One of the Mandaean patients taking part in the trial is 63-year-old Natiq Roman.
The Iraqi refugee has suffered shoulder, neck and lower back problems for almost a decade. Since migrating to Australia in 2013, his condition struggled to improve under regular physiotherapy.
"It was getting worse and then improving. They advised me that it could need injections or even surgery was an option," Mr Roman told SBS World News in his native Arabic.
But Mr Roman said participating in the new trial saw a significant easing of his pain.
"Everything got better after doing the right exercises, intensive exercises to reduce the pain in the injured parts. The program is both theoretical and practical," he said.
“In general the program was very good and helpful, especially when it comes to certain exercises that help reducing back pain, neck pain, arms and shoulder pain.”
Western Sydney is one of Australia's most multicultural areas. Two out of five people speak a language other than English at home, while New South Wales is home to more than 260 language groups.
Ms Brady told SBS World News catering to the needs of the region’s numerous ethnic groups is therefore a priority for practitioners.
"If you're not engaging them, and if you're not respecting their life and their circumstances, then people aren't going to adopt those approaches that are going to be best for their health," Ms Brady said.
The controlled trial has just wrapped up, with 48 patients taking part. In that time, 96 per cent of patients completed treatment, a near-forty per cent increase compared to those undergoing usual care in Sydney’s South-West health district.
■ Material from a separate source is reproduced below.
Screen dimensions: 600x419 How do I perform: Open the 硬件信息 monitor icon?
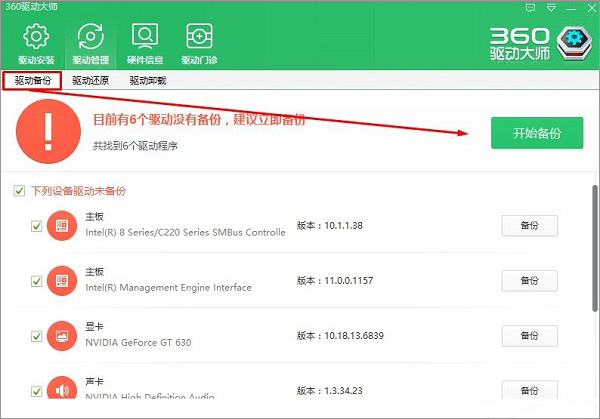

"They changed. Their spirits changed, and their mentality changed,” explained Samia Sayad, a Community Liaison volunteer.
“They change in every (positive) way."
Ms Brady believes the culturally-adaptive approach can be adopted by other health professionals.
“We can use that, we can teach other therapists and other health professions, including medicine and psychology, about cultural adaptation and how they can go about tailoring their practices.”